Input for this task: Begin

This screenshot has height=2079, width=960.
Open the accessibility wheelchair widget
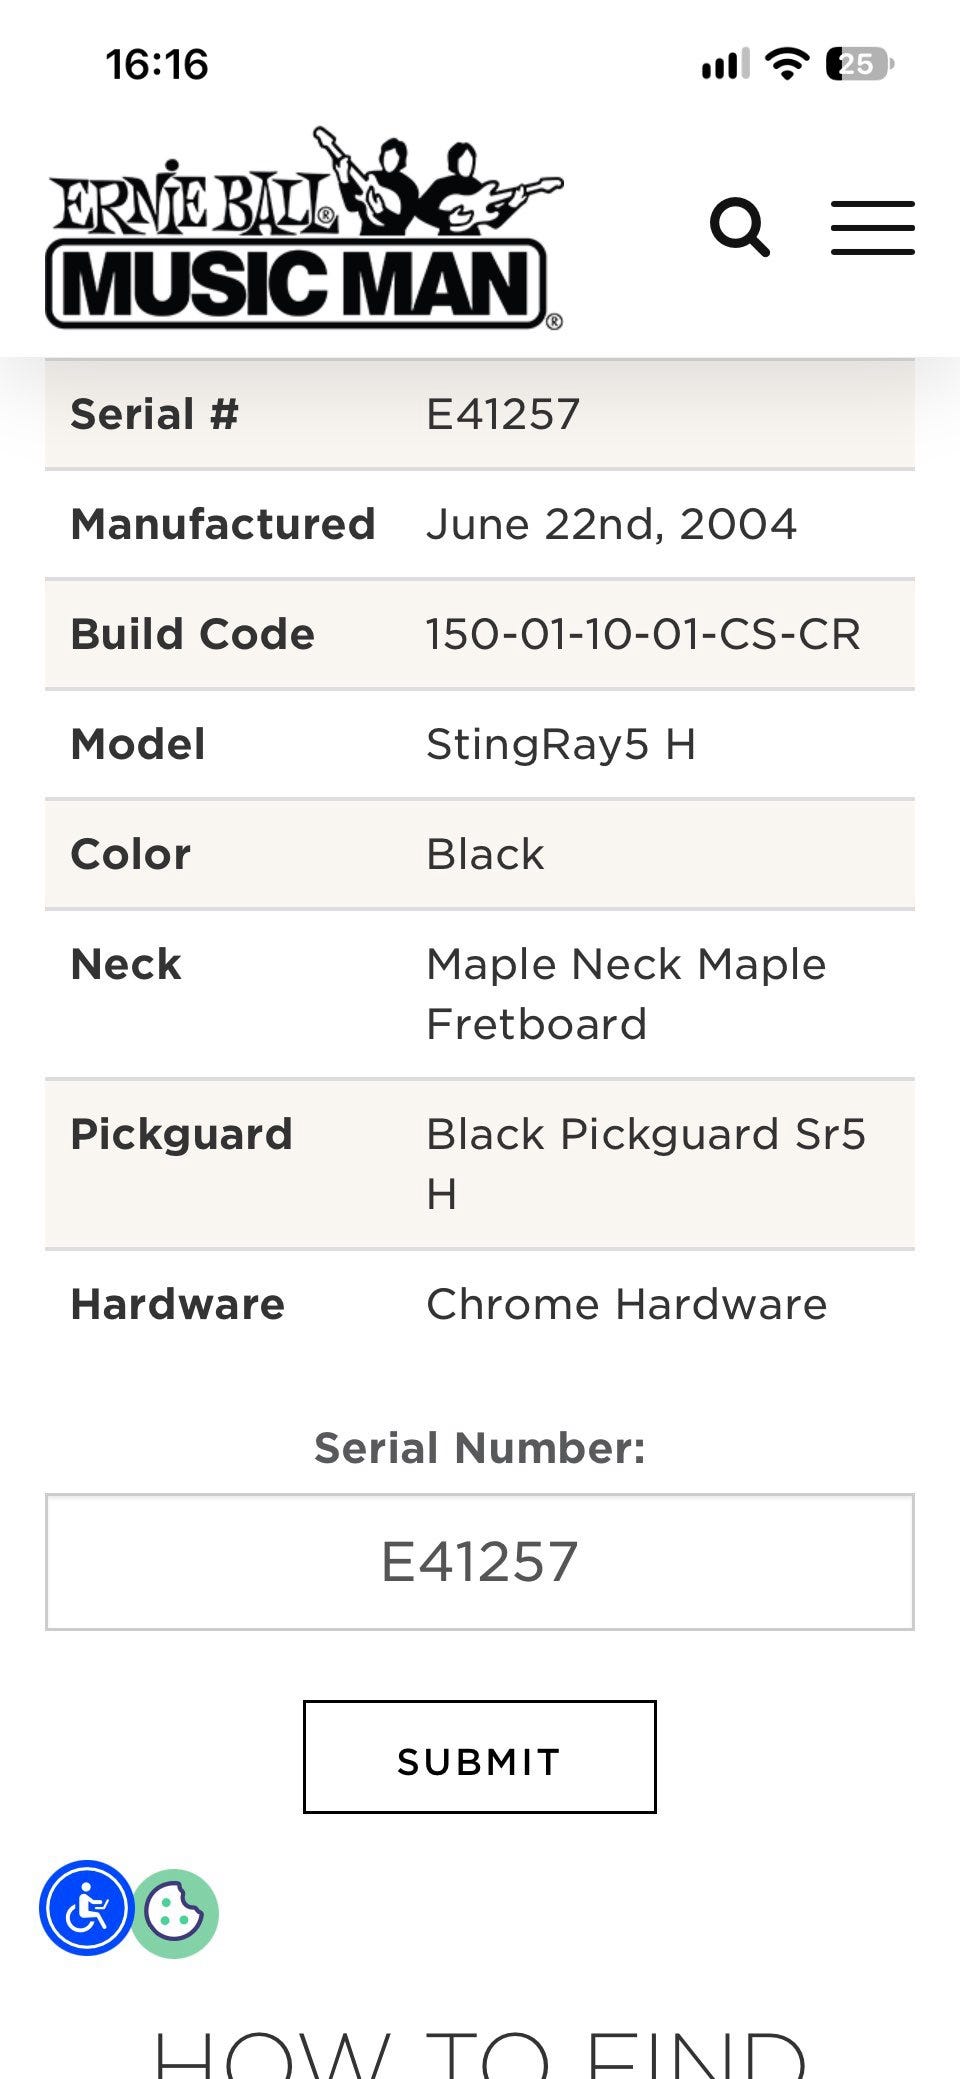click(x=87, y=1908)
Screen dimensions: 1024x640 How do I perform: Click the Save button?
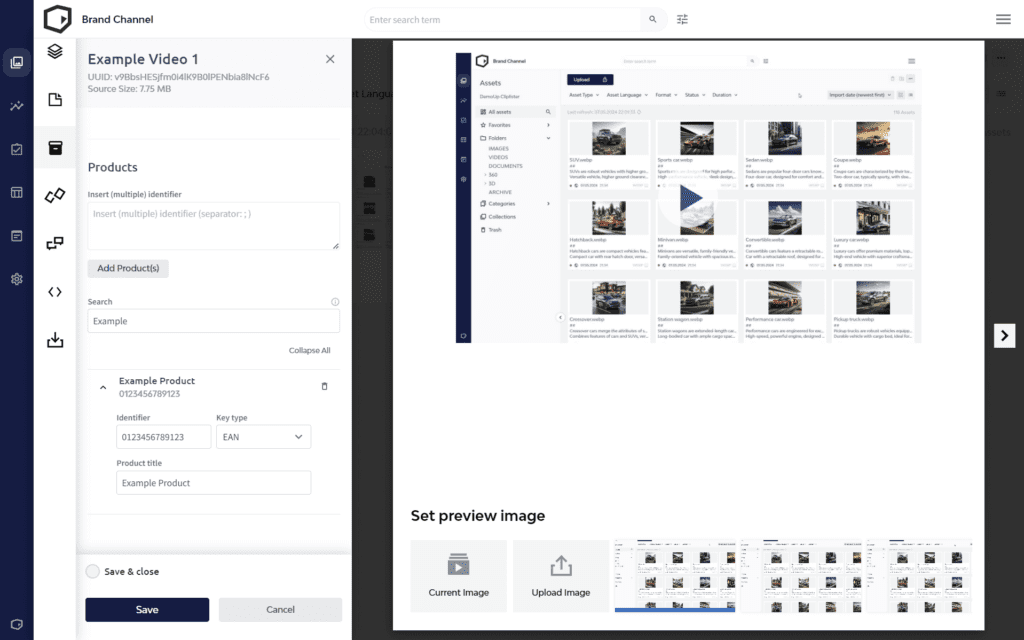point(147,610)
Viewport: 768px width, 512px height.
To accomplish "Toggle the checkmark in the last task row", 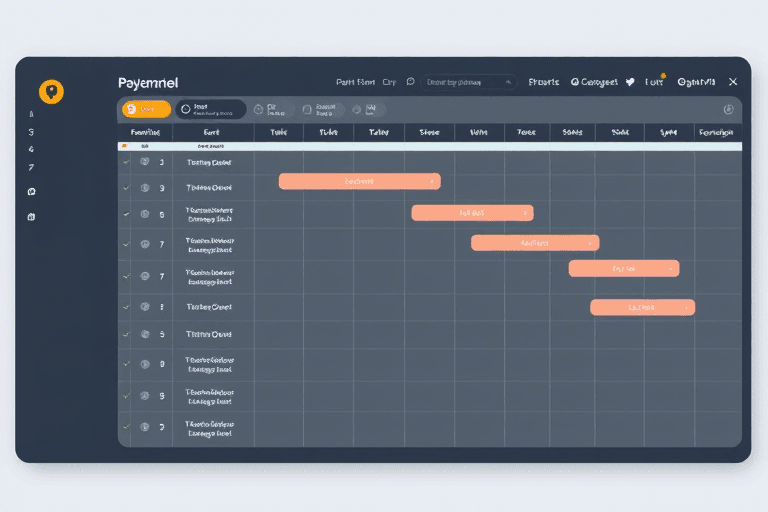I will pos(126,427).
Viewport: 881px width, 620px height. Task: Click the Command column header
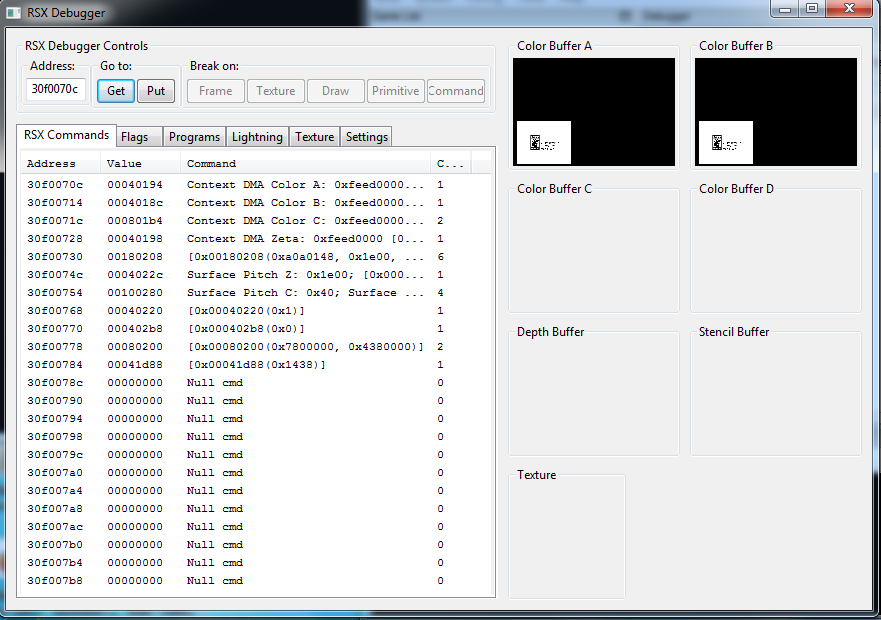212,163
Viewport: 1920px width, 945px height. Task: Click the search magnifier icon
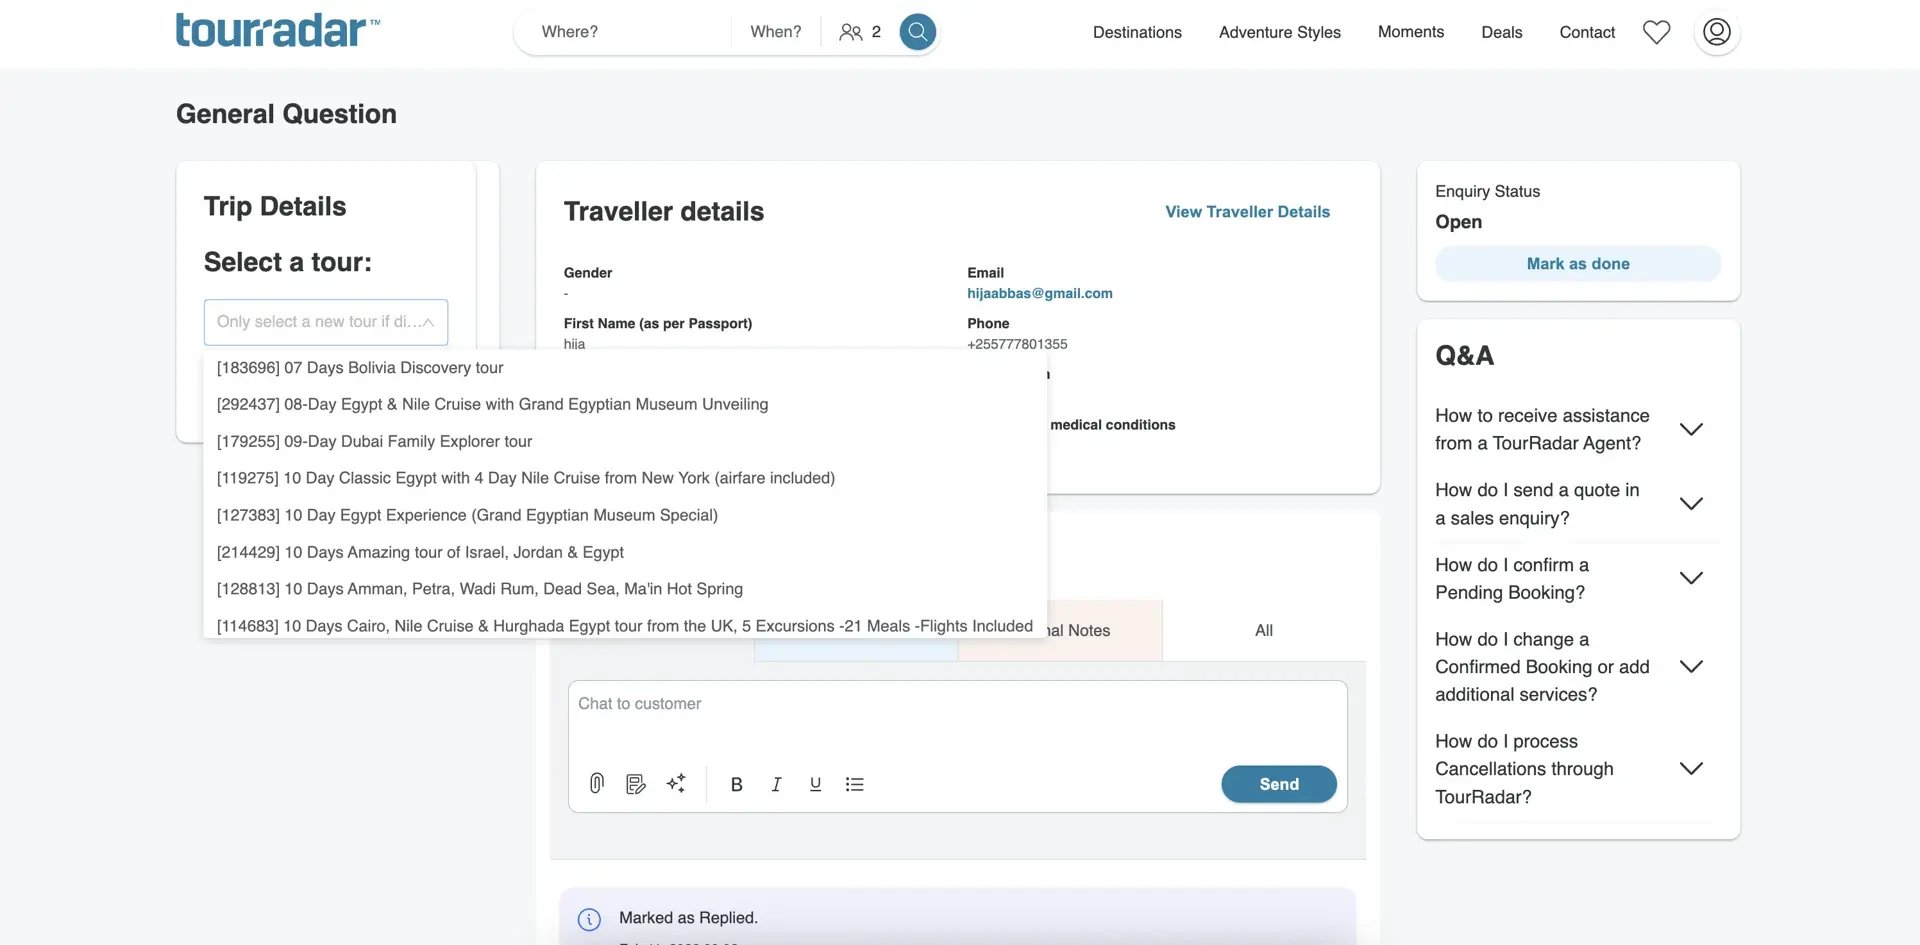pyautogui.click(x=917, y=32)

Input for this task: End

The response is to contain exactly the lines from the beginning of the data through the line containing "Viewport: 768px width, 512px height.", both ends included, and nothing else; omit the pictures.

- [Exercise result]
This screenshot has height=2079, width=960.
Open the accessibility wheelchair widget
click(x=87, y=1908)
Screen dimensions: 1024x640 How do I perform: Click the Save button?
point(147,610)
Viewport: 768px width, 512px height.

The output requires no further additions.